## Begin
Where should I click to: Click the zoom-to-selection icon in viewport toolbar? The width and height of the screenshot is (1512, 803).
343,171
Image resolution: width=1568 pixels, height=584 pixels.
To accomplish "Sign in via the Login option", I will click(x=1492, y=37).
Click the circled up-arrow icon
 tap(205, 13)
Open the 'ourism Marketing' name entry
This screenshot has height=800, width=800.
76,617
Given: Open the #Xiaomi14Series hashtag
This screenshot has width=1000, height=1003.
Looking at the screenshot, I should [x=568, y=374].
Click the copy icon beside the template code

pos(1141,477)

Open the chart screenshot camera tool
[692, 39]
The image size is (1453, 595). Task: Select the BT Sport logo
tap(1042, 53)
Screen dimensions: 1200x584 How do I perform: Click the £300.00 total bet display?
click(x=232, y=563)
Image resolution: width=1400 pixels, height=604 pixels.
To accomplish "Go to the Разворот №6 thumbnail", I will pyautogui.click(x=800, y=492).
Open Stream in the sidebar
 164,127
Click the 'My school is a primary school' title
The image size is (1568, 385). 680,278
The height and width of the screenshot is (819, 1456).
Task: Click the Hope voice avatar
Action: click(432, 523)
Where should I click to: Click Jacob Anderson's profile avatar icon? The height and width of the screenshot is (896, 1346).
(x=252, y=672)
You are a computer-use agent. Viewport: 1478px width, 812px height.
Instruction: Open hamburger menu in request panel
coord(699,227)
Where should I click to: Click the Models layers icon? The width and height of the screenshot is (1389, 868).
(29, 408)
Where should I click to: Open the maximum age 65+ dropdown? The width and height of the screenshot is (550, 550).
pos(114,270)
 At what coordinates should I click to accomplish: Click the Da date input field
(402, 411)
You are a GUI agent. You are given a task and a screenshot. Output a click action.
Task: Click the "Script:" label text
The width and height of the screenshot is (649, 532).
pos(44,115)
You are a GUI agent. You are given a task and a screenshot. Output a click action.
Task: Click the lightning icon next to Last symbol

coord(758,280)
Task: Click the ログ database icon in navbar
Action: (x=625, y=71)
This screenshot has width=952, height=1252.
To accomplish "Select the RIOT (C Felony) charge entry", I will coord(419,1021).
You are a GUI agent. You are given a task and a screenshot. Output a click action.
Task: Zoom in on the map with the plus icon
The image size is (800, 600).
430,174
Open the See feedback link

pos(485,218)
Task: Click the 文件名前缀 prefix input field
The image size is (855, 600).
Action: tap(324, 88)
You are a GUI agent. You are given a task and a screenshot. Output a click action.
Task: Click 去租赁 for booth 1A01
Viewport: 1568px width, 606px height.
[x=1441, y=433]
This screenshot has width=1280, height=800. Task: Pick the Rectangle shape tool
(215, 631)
## End
What is needed:
Locate every line in the items above that contains the word "will", and copy each of those lines.

The response:
To accomplish "Sign in via the Login option", I will click(x=1492, y=37).
To accomplish "Go to the Разворот №6 thumbnail", I will pyautogui.click(x=800, y=492).
To accomplish "Select the RIOT (C Felony) charge entry", I will coord(419,1021).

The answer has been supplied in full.